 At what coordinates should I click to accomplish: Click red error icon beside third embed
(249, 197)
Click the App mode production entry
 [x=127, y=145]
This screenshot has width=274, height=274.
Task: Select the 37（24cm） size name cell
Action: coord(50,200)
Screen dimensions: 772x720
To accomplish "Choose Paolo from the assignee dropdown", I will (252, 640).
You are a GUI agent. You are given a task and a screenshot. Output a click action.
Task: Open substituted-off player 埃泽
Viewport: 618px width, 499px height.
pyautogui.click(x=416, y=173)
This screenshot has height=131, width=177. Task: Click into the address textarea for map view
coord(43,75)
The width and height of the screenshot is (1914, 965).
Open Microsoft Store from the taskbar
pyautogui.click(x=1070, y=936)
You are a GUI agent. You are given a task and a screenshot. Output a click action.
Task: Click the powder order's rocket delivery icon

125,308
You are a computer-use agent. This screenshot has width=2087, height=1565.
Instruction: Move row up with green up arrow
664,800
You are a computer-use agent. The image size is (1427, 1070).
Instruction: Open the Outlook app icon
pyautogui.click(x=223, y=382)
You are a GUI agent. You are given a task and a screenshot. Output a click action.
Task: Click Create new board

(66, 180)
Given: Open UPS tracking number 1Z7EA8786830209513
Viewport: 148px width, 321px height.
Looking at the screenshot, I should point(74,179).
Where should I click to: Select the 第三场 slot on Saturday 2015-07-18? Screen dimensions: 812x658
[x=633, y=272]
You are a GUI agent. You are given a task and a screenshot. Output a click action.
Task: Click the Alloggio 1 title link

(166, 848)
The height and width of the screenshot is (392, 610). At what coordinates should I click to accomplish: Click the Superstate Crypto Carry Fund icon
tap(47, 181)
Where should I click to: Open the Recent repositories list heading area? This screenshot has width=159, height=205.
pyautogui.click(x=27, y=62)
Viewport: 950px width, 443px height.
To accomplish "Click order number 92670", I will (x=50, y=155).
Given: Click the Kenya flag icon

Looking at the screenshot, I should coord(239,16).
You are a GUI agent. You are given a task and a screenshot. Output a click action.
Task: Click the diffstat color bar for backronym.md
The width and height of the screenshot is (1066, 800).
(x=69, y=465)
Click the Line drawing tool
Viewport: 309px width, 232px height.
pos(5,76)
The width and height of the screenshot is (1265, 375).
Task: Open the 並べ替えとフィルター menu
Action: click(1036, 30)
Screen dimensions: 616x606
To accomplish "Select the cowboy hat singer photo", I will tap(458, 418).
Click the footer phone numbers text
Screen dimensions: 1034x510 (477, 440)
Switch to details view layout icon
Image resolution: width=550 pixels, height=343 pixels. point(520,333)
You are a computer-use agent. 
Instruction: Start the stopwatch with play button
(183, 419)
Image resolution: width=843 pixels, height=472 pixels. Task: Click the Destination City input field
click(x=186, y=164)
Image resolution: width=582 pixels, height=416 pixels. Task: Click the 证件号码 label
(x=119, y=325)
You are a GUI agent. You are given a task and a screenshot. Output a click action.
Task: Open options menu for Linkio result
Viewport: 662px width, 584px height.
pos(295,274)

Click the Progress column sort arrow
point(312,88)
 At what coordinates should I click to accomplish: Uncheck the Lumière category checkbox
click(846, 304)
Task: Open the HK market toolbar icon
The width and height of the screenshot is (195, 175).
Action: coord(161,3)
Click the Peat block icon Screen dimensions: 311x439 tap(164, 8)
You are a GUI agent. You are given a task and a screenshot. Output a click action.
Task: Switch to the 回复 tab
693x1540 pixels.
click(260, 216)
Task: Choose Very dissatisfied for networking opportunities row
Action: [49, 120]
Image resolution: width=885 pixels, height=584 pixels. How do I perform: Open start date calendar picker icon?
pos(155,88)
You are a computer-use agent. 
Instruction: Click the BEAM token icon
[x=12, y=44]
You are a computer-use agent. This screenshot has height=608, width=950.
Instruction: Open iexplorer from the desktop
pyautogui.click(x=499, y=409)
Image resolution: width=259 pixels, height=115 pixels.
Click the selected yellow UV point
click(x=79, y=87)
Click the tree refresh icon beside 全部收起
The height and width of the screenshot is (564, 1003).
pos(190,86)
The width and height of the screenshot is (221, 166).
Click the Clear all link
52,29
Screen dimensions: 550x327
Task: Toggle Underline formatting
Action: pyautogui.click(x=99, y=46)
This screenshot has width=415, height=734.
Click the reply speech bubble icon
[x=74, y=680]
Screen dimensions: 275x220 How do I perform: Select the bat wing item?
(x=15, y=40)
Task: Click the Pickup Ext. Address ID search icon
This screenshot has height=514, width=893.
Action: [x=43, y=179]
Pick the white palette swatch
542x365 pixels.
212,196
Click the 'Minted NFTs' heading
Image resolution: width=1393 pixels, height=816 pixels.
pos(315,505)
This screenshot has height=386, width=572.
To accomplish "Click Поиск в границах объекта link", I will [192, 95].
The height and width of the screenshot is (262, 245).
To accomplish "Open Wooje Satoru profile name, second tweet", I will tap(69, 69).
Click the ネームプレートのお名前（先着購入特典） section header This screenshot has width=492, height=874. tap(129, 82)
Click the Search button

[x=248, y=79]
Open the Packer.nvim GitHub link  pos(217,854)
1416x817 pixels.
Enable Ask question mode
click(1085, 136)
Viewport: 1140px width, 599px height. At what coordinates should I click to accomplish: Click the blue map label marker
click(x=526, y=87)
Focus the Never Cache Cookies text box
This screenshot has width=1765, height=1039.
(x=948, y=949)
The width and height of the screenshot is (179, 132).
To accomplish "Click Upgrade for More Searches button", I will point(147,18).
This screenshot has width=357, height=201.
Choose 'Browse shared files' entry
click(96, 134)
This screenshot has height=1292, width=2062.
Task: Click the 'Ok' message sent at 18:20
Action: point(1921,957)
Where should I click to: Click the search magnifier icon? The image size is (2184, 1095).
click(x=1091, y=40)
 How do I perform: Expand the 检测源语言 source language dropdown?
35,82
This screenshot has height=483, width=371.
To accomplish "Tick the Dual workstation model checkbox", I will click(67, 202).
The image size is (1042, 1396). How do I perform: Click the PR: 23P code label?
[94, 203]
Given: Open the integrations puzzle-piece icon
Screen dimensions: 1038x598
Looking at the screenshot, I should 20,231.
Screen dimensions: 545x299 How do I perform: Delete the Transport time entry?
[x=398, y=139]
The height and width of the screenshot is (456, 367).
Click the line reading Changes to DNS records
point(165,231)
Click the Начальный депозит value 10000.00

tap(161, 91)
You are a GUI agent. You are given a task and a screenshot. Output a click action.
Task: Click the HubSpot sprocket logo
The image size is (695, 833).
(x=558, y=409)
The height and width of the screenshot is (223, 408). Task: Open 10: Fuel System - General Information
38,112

GOAL OF THE EXERCISE >>
Copy every one of the items above, line for line, with no changes.

FULL OUTPUT >>
 At what coordinates should I click to accomplish: Click red error icon beside third embed
(249, 197)
Click the App mode production entry
 [x=127, y=145]
This screenshot has width=274, height=274.
Task: Select the 37（24cm） size name cell
Action: coord(50,200)
Screen dimensions: 772x720
To accomplish "Choose Paolo from the assignee dropdown", I will (252, 640).
You are a GUI agent. You are given a task and a screenshot. Output a click action.
Task: Open substituted-off player 埃泽
Viewport: 618px width, 499px height.
pyautogui.click(x=416, y=173)
This screenshot has height=131, width=177. Task: Click into the address textarea for map view
coord(43,75)
The width and height of the screenshot is (1914, 965).
Open Microsoft Store from the taskbar
pyautogui.click(x=1070, y=936)
You are a GUI agent. You are given a task and a screenshot. Output a click action.
Task: Click the powder order's rocket delivery icon

125,308
You are a computer-use agent. This screenshot has width=2087, height=1565.
Instruction: Move row up with green up arrow
664,800
You are a computer-use agent. The image size is (1427, 1070).
Instruction: Open the Outlook app icon
pyautogui.click(x=223, y=382)
You are a GUI agent. You are given a task and a screenshot. Output a click action.
Task: Click Create new board

(66, 180)
Given: Open UPS tracking number 1Z7EA8786830209513
Viewport: 148px width, 321px height.
Looking at the screenshot, I should point(74,179).
Where should I click to: Select the 第三场 slot on Saturday 2015-07-18? Screen dimensions: 812x658
[x=633, y=272]
You are a GUI agent. You are given a task and a screenshot. Output a click action.
Task: Click the Alloggio 1 title link

(166, 848)
The height and width of the screenshot is (392, 610). At what coordinates should I click to accomplish: Click the Superstate Crypto Carry Fund icon
tap(47, 181)
Where should I click to: Open the Recent repositories list heading area? This screenshot has width=159, height=205.
pyautogui.click(x=27, y=62)
Viewport: 950px width, 443px height.
To accomplish "Click order number 92670", I will (x=50, y=155).
Given: Click the Kenya flag icon

Looking at the screenshot, I should coord(239,16).
You are a GUI agent. You are given a task and a screenshot. Output a click action.
Task: Click the diffstat color bar for backronym.md
The width and height of the screenshot is (1066, 800).
(x=69, y=465)
Click the Line drawing tool
Viewport: 309px width, 232px height.
pos(5,76)
The width and height of the screenshot is (1265, 375).
Task: Open the 並べ替えとフィルター menu
Action: click(1036, 30)
Screen dimensions: 616x606
To accomplish "Select the cowboy hat singer photo", I will tap(458, 418).
Click the footer phone numbers text
Screen dimensions: 1034x510 (477, 440)
Switch to details view layout icon
Image resolution: width=550 pixels, height=343 pixels. point(520,333)
You are a computer-use agent. 
Instruction: Start the stopwatch with play button
(183, 419)
Image resolution: width=843 pixels, height=472 pixels. Task: Click the Destination City input field
click(x=186, y=164)
Image resolution: width=582 pixels, height=416 pixels. Task: Click the 证件号码 label
(x=119, y=325)
You are a GUI agent. You are given a task and a screenshot. Output a click action.
Task: Open options menu for Linkio result
Viewport: 662px width, 584px height.
pos(295,274)

Click the Progress column sort arrow
point(312,88)
 At what coordinates should I click to accomplish: Uncheck the Lumière category checkbox
click(846, 304)
Task: Open the HK market toolbar icon
The width and height of the screenshot is (195, 175).
Action: coord(161,3)
Click the Peat block icon Screen dimensions: 311x439 tap(164, 8)
You are a GUI agent. You are given a task and a screenshot. Output a click action.
Task: Switch to the 回复 tab
693x1540 pixels.
click(260, 216)
Task: Choose Very dissatisfied for networking opportunities row
Action: [49, 120]
Image resolution: width=885 pixels, height=584 pixels. How do I perform: Open start date calendar picker icon?
pos(155,88)
You are a computer-use agent. 
Instruction: Click the BEAM token icon
[x=12, y=44]
You are a computer-use agent. This screenshot has height=608, width=950.
Instruction: Open iexplorer from the desktop
pyautogui.click(x=499, y=409)
Image resolution: width=259 pixels, height=115 pixels.
Click the selected yellow UV point
click(x=79, y=87)
Click the tree refresh icon beside 全部收起
The height and width of the screenshot is (564, 1003).
pos(190,86)
The width and height of the screenshot is (221, 166).
Click the Clear all link
52,29
Screen dimensions: 550x327
Task: Toggle Underline formatting
Action: pyautogui.click(x=99, y=46)
This screenshot has width=415, height=734.
Click the reply speech bubble icon
[x=74, y=680]
Screen dimensions: 275x220 How do I perform: Select the bat wing item?
(x=15, y=40)
Task: Click the Pickup Ext. Address ID search icon
This screenshot has height=514, width=893.
Action: [x=43, y=179]
Pick the white palette swatch
542x365 pixels.
212,196
Click the 'Minted NFTs' heading
Image resolution: width=1393 pixels, height=816 pixels.
pos(315,505)
This screenshot has height=386, width=572.
To accomplish "Click Поиск в границах объекта link", I will [192, 95].
The height and width of the screenshot is (262, 245).
To accomplish "Open Wooje Satoru profile name, second tweet", I will tap(69, 69).
Click the ネームプレートのお名前（先着購入特典） section header This screenshot has width=492, height=874. tap(129, 82)
Click the Search button

[x=248, y=79]
Open the Packer.nvim GitHub link  pos(217,854)
1416x817 pixels.
Enable Ask question mode
click(1085, 136)
Viewport: 1140px width, 599px height. At what coordinates should I click to accomplish: Click the blue map label marker
click(x=526, y=87)
Focus the Never Cache Cookies text box
This screenshot has width=1765, height=1039.
(x=948, y=949)
The width and height of the screenshot is (179, 132).
To accomplish "Click Upgrade for More Searches button", I will point(147,18).
This screenshot has width=357, height=201.
Choose 'Browse shared files' entry
click(96, 134)
This screenshot has height=1292, width=2062.
Task: Click the 'Ok' message sent at 18:20
Action: point(1921,957)
Where should I click to: Click the search magnifier icon? The image size is (2184, 1095).
click(x=1091, y=40)
 How do I perform: Expand the 检测源语言 source language dropdown?
35,82
This screenshot has height=483, width=371.
To accomplish "Tick the Dual workstation model checkbox", I will click(67, 202).
The image size is (1042, 1396). How do I perform: Click the PR: 23P code label?
[94, 203]
Given: Open the integrations puzzle-piece icon
Screen dimensions: 1038x598
Looking at the screenshot, I should 20,231.
Screen dimensions: 545x299 How do I perform: Delete the Transport time entry?
[x=398, y=139]
The height and width of the screenshot is (456, 367).
Click the line reading Changes to DNS records
point(165,231)
Click the Начальный депозит value 10000.00

tap(161, 91)
You are a GUI agent. You are given a task and a screenshot. Output a click action.
Task: Click the HubSpot sprocket logo
The image size is (695, 833).
(x=558, y=409)
The height and width of the screenshot is (223, 408). Task: Open 10: Fuel System - General Information
38,112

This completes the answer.